LO SCATTO. Ma c’è anche dell’altro: ora il Napoli ha smesso di subire gol (tre nelle cinque partite), ha ricominciato a segnare secondo usi e costumi abituali (dieci gol sempre nei quattrocentocinquanta minuti presi in considerazione), ha una leggerezza interpretativa che non sembrava gli appartenesse più ed anche un «rigore» tattico che lo fa stare nelle partite, gli consente persino di plasmarle a propria immagine e somiglianza, scegliendo - o adattandosi - ai copioni.
IL POST. E i cento giorni circa di pausa hanno avuto il loro effetto, perché da questa «quarantena» prolungata Napoli e Atalanta sono evase meglio delle altre: non hanno mai perso un punto nelle loro sfide (e Gasperini ne ha affrontate tre, dovendo recuperarne una), restano a distanza di sicurezza per la «dea», che ne ha dodici di vantaggio per «blindare» il proprio quarto posto. Ma lo scenario è cambiato: e a Gattuso piace crederci: «ce la andiamo a giocare». Guardandosi negli occhi, come dalla prima di ritorno in qua.
NAPOLI - Il lockdown stavolta è stata una scelta, perché dopo aver speso tanto (e ripetutamente) e avendo dinnanzi a sé una raffica di appuntamenti, starsene a casa è un diritto che reclama il corpo e anche la mente: Bergamo è un pensiero che si può affrontare anche riposando, al fisico si comincerà a pensare da oggi, e anche al turn-over che si annuncia robusto, come richiedono le gare spalmate ogni tre giorni. Gattuso aspetta il medico, per sapere come sta Allan e se potrà considerarlo «abile» in una gara che avrà bisogno di contenuti agonistici consistenti; poi lascerà che si alzino dalla panchina Ospina, Di Lorenzo, Zielinski e probabilmente anche Politano.

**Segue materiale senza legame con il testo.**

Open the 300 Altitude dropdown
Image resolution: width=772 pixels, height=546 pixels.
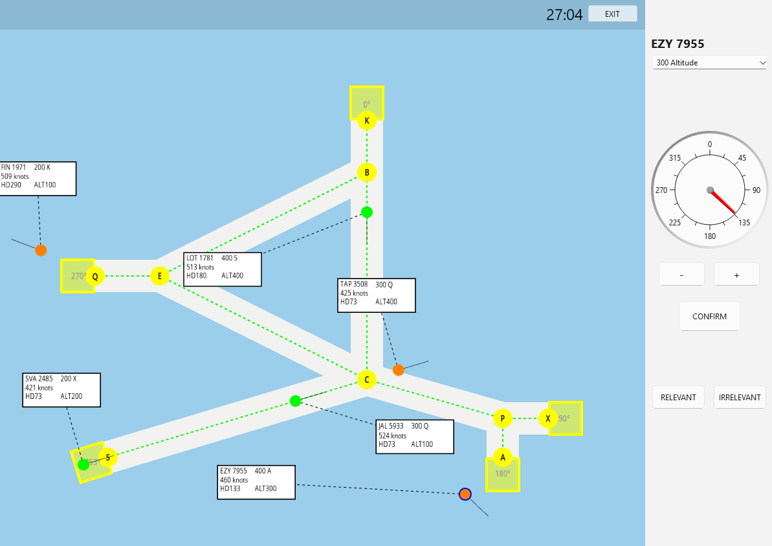pos(709,62)
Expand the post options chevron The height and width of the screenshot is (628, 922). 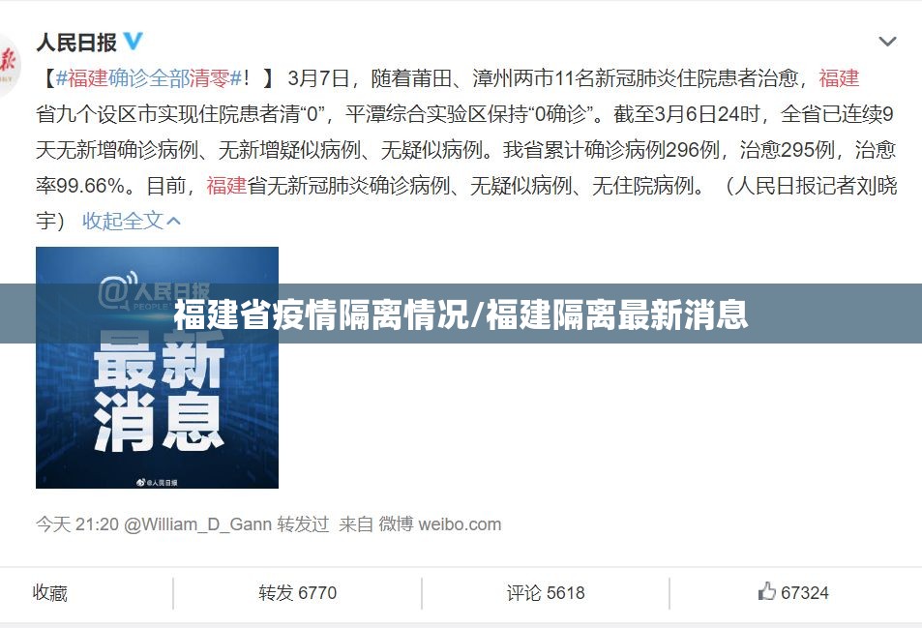pyautogui.click(x=887, y=42)
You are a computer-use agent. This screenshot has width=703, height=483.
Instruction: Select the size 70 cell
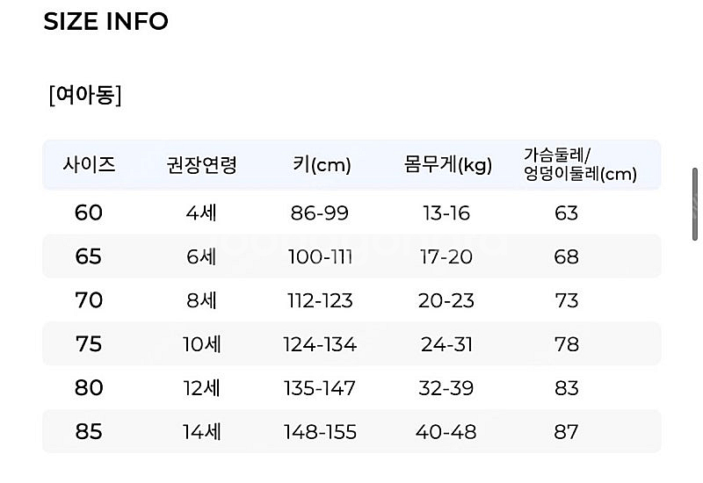click(x=89, y=300)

Però qualcosa si muove, lontano da Castel Volturno, perché non tutto va fermato: Mario Giuffredi, il manager di Mario Rui e Di Lorenzo, ha avuto modo di incontrare, e non solo per un caffé, Aurelio De Laurentiis. «E siamo vicini anche al rinnovo dei due esterni, con prolungamento e adeguamento. E’ il riconoscimento del presidente al valore dei due calciatori».